If we find unlimited time off difficult to manage, it’s no surprise God’s grace and love trips us up, too: both giving and receiving it. While freedom may propel us to obedience, it can also make us stingy and tightfisted, afraid of the enormity of its goodness. But if God’s grace and love make us uncomfortable at times, maybe that means we’re getting a bit closer to understanding it.  

Header photo by Chen Mizrach on Unsplash

* * * * *

Stop by to meet Dana at the upcoming Festival of Faith & Writing at Calvin University. She will be at the Reformed Journal table signing her book, Thursday, April 11 from 2-3:15pm.

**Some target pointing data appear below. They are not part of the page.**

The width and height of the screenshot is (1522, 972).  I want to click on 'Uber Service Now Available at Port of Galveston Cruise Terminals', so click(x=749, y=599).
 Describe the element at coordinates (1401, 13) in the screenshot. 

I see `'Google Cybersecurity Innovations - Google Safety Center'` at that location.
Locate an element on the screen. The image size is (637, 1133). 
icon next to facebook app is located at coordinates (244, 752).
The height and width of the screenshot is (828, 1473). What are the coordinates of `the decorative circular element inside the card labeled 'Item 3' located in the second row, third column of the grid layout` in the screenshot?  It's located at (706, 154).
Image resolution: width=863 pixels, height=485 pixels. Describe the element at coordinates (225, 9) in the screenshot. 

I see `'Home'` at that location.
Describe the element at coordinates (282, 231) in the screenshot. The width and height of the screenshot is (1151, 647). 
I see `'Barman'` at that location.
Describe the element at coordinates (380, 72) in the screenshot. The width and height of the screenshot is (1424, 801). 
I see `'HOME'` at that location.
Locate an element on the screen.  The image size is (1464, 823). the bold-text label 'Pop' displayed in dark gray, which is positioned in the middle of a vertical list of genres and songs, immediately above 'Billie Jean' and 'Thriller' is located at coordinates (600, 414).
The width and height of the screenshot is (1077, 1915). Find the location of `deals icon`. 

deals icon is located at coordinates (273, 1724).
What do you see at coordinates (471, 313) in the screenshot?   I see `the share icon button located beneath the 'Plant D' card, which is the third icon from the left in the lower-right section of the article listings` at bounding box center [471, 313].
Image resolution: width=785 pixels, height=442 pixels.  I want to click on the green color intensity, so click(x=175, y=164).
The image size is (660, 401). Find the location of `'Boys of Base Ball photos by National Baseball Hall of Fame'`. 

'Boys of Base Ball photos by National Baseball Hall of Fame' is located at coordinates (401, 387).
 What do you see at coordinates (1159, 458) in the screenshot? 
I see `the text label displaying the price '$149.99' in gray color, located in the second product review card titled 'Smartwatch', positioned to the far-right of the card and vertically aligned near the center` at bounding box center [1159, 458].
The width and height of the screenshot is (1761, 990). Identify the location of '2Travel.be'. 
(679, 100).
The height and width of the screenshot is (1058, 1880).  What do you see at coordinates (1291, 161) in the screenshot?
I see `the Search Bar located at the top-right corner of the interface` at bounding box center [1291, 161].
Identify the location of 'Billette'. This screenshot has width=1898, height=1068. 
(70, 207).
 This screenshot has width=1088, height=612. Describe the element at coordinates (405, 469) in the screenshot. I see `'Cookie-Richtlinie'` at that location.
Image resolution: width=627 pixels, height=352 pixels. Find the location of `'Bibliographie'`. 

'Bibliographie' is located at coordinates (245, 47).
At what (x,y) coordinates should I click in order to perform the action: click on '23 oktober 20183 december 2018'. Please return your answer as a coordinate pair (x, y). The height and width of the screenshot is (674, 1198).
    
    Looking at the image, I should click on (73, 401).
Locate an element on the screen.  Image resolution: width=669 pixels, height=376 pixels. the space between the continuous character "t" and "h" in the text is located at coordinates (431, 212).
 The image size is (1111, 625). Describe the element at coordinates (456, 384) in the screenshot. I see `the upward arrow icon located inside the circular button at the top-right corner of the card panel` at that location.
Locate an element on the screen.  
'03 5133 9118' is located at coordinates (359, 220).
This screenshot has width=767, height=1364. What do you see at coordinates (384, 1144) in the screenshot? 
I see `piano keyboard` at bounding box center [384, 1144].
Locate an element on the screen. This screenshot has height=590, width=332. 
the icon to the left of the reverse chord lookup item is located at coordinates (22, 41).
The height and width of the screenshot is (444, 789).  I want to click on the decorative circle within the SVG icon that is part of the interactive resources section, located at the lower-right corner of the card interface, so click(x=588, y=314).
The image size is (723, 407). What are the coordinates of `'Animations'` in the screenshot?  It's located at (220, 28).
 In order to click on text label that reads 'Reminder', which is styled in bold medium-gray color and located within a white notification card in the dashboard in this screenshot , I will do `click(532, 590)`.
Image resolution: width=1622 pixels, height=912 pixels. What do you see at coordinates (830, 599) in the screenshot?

Dana’s book Enemies in the Orchard: A World War 2 Novel in Verse will be the discussion topic for the first gathering of the Reformed Journal Book Club, Thursday, April 18, 7:30 pm EDT. The Zoom event will be hosted by Mark Hiskes, but Dana will “be there.” Register to participate via Zoom. Participants must pre-register.

Dana VanderLugt

Dana VanderLugt lives in West Michigan with her husband, three sons, and spoiled golden retriever. She has an MFA from Spalding University and works as a literacy consultant. Her novel, Enemies in the Orchard: A World War 2 Novel in Verse, releases in September 2023.  Her work has also been published in Longridge Review, Ruminate, and Relief: A Journal of Art & Faith. She can be found at www.danavanderlugt.com and on Twitter @danavanderlugt.

5 Comments

  • RZ says:

    Fascinating! We do play mind games with ourselves. Perhaps the best evidence we have for universal sin is not filthy-rags rebellion but rather profound skepticism toward the limits of God’s grace. Any doctrine that good has got to have a slippery slope in it somewhere.

  • Keith Mannes says:

    Wow. This is so good. Thank you!

  • Diane Dykgraaf says:

    Thought provoking. God’s grace and love is unlimited, our minds are small – yet we try to make it all fit.

  • Rodney Haveman says:

    Thank you,
    The easy and likely right response to unlimited vacation is boundaries create freedom. When I walk down the aisle in the grocery store and stair at an “unlimited jars” of pasta sauce, I’m paralyzed over which is best, have I tried this one, how do I choose, and then say, “We’re not having Italian this week.” There is so much intimidation with unlimited, so much difficulty and lack of freedom.
    But then grace, and love and mercy … Maybe it’s limited? Probably not … but how do you make sense of it. If I simply say, “I don’t get it,” is that enough? Am I supposed to “get it,” or am I supposed to simply enter it and let it wash over me.
    I don’t get it, but thanks

    • Kathy says:

      Rodney – the Barefoot Contessa, Ina Garten, says Rao’s is her favorite brand of jarred pasta sauce. I stopped obsessing and testing, and took that angst off my list. While I now have it in my pantry, I have yet to test it, but I have stopped spending so much time in that section of the grocery store!